The "Pay-Per-Sip" Data Pipeline: How to build a 10-Minute Analytics Stack with Athena, Iceberg, and Airflow
Hey Data Geeks! Let’s talk about building a seriously fast and cheap analytics pipeline.
TL;DR
This post is your guide to building a fast, cheap, and reliable analytics pipeline on AWS. We'll ditch the old, slow batch methods that can't even handle deletes and jump into a modern, serverless micro-batch architecture that gets your data fresh every 10 minutes. We'll use AWS DMS for CDC, Iceberg on S3 for a transactional data lake, Athena's MERGE command for super-simple SQL-based ingestion, and Airflow to run the whole show. The result? A pipeline that's fast, cost-effective, and easy for anyone who knows SQL to manage.
Disclaimer
The views and opinions expressed in this article are my own and do not necessarily reflect the official policy or position of my employer.
1. Introduction
We've all been there. You pull up a critical dashboard to answer an urgent business question, only to see the "Last Updated" timestamp from six hours ago, or worse, yesterday. That sinking feeling you get is the realisation that you're flying blind, making today's decisions on yesterday's data. In a world that moves faster than ever, this lag isn't just an inconvenience; it's a competitive disadvantage.
What if you could shrink that data gap from hours to just 10 minutes?
This article shows you how to do exactly that. We'll walk through a modern, pragmatic approach to building a low-latency analytics pipeline without the overhead of complex streaming systems. By combining the power of a SQL-based micro-batch architecture using AWS Athena, Apache Iceberg, and Apache Airflow, you can deliver fresh, reliable data that keeps pace with your business.
2. The Old Way: Why Traditional Batch Pipelines Fail
Picture this: It’s 2 AM. Your daily batch job just crashed—again—while scanning 500 million rows with SELECT * FROM orders. Production databases groan under the load. Data teams scramble. Morning reports ship late. Analysts lose trust.
For years, data teams have relied on two common batch-processing patterns, each with significant drawbacks.
2.1 The Inefficiency of SELECT * (Full Batch)
The simplest approach is to copy the entire table from the source database and replace the old version in the data lake. While straightforward, this method is a brute-force solution that quickly breaks down.
As tables grow to millions or billions of rows, these jobs become incredibly slow and expensive, consuming massive amounts of compute resources. Worse, running a full table scan puts a heavy, recurring load on the production database, risking performance impacts on the very applications that run your business.
2.2 The Unreliability of Incremental Batch
A seemingly smarter method is to pull only the records that have changed since the last run, typically using a timestamp column like updated_at > last_timestamp.

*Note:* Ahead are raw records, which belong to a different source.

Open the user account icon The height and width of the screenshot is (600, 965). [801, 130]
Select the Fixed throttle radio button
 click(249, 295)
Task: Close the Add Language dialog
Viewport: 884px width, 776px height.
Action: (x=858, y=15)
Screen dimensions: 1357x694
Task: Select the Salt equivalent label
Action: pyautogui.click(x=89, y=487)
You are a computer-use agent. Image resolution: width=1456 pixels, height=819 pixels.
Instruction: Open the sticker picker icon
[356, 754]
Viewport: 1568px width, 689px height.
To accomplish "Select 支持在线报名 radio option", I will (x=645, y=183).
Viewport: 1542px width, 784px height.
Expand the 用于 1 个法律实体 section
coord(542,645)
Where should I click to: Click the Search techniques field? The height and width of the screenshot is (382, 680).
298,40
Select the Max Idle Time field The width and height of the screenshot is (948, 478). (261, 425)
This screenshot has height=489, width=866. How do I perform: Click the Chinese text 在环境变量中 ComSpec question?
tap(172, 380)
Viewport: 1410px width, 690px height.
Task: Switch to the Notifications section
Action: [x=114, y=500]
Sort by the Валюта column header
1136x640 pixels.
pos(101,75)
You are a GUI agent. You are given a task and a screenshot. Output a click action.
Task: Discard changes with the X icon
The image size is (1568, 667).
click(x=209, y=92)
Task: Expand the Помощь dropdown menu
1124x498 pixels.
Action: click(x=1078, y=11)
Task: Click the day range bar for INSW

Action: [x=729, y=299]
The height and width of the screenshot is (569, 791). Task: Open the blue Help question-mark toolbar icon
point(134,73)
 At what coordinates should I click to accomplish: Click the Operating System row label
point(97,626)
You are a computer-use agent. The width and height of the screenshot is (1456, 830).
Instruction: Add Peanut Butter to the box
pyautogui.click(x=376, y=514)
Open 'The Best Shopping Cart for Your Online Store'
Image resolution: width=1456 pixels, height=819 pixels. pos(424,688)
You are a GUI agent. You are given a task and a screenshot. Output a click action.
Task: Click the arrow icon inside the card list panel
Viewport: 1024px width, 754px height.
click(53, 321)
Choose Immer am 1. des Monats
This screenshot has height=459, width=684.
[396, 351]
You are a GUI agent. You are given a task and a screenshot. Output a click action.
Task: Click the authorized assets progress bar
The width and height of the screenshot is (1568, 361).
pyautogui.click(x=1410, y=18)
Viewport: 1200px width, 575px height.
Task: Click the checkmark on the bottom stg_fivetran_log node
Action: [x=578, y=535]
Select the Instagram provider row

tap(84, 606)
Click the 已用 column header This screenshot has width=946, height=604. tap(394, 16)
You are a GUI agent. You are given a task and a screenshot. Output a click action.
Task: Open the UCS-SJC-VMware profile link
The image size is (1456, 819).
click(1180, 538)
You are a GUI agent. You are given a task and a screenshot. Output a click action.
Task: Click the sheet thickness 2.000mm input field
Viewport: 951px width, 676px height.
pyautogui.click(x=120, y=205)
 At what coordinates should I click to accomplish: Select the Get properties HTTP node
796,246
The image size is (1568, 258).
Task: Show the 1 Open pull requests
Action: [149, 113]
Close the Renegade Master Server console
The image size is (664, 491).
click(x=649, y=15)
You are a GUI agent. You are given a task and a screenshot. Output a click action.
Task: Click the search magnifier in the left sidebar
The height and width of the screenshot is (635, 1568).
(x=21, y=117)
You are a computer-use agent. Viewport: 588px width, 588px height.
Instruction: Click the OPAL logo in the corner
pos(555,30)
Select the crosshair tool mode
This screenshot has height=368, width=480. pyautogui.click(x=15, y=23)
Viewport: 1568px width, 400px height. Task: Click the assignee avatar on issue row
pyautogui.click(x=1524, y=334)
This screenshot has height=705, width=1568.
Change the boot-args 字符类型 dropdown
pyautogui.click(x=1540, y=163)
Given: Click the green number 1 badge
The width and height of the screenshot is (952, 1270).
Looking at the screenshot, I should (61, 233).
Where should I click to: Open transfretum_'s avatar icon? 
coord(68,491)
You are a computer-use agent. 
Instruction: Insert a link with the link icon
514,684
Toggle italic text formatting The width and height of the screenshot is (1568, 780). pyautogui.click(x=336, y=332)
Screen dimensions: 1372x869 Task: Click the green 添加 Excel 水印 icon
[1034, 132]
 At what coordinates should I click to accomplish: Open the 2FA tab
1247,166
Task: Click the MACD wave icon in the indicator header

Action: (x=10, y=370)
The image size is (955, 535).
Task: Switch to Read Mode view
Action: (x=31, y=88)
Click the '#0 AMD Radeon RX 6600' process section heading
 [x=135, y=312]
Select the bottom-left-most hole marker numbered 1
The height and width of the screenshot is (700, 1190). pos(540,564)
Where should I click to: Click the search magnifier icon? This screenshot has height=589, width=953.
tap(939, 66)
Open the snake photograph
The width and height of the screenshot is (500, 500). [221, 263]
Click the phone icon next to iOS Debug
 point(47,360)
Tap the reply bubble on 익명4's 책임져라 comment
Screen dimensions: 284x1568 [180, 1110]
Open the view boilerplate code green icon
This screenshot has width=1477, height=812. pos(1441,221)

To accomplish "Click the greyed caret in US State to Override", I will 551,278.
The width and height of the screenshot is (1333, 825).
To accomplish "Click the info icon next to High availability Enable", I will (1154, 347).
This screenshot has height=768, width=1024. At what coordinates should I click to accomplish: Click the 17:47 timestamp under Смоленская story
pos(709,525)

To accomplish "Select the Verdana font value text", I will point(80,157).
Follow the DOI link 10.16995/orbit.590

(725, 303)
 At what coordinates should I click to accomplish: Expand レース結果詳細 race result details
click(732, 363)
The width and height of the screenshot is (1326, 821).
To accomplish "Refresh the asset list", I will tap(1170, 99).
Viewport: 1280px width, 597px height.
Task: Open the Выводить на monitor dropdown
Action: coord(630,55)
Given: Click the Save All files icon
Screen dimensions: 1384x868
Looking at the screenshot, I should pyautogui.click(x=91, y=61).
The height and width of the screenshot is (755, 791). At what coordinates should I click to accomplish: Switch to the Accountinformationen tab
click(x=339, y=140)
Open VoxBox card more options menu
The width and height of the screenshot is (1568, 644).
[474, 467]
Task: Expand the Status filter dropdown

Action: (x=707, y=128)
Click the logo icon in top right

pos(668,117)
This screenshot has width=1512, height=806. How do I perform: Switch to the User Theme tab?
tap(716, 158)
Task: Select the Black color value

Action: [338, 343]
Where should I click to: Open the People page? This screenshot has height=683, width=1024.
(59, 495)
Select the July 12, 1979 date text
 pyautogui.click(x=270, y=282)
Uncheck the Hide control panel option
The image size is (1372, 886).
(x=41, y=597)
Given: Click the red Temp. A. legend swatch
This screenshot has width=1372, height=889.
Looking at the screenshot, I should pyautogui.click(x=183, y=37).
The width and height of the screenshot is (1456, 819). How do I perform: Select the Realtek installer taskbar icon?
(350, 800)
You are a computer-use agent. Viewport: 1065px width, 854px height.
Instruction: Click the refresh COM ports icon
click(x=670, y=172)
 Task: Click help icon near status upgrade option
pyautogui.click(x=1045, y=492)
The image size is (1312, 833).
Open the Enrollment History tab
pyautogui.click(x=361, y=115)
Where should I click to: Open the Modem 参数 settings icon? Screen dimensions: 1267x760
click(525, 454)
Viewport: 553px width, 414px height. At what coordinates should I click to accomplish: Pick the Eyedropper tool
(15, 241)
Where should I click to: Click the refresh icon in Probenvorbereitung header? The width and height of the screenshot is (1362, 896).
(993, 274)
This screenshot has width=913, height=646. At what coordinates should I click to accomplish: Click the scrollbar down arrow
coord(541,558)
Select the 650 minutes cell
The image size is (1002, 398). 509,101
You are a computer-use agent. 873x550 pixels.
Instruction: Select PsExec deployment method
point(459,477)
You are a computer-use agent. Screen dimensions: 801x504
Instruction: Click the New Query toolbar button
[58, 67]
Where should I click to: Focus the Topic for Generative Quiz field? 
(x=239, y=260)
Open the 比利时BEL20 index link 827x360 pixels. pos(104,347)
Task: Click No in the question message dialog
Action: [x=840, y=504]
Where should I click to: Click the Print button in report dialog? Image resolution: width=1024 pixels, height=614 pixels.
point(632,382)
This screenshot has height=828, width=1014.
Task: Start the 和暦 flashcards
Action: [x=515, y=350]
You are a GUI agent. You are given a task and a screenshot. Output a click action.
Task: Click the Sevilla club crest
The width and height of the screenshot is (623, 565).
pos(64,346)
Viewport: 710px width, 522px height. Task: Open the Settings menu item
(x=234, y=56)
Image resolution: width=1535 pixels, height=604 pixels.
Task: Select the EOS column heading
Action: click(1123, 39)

The problem is that this approach relies on a fragile "contract." It assumes every application process that modifies a row will flawlessly update the timestamp. In any large organization, this contract inevitably breaks. A background job or a legacy piece of code will update a row without touching the timestamp, and that update becomes invisible to the data pipeline. This leads to subtle but maddening data discrepancies that erode trust between data teams and their stakeholders.
2.3 The Dealbreaker: No Deletes!
The most critical failure of both these methods is their complete inability to capture DELETE operations.
If a user account is deleted from your production database, it remains forever in your data lake. This creates "ghost" records that silently corrupt your analytics. Your user counts will be wrong. Your sales totals will be inflated. The data becomes fundamentally untrustworthy. Furthermore, this can violate data regulations such as GDPR (the right to forget).
The only way to find these deleted records is to perform a full comparison between the source and the destination—an expensive and impractical task that defeats the purpose of an efficient pipeline.
3. The Modern Micro-Batch Architecture
Instead of fighting with the limitations of old batch systems, we can build a modern pipeline that is fast, reliable, and surprisingly simple. This architecture stands on three core, serverless-friendly pillars that work together seamlessly.
3.I The Source: A Reliable Stream of Every Change
The foundation of our pipeline is capturing every single data modification as it happens. We achieve this with Change Data Capture (CDC).
A service like AWS Database Migration Service (DMS) connects to our source database's transaction log—a low-level record of every INSERT, UPDATE, and DELETE. DMS then streams these events in near real-time and lands them as a series of small files in an Amazon S3 bucket. This gives us a complete and ordered audit trail of every change, ensuring we never miss an update or a delete again. Alternatively, you can use powerful open-source tools tailored to your specific database.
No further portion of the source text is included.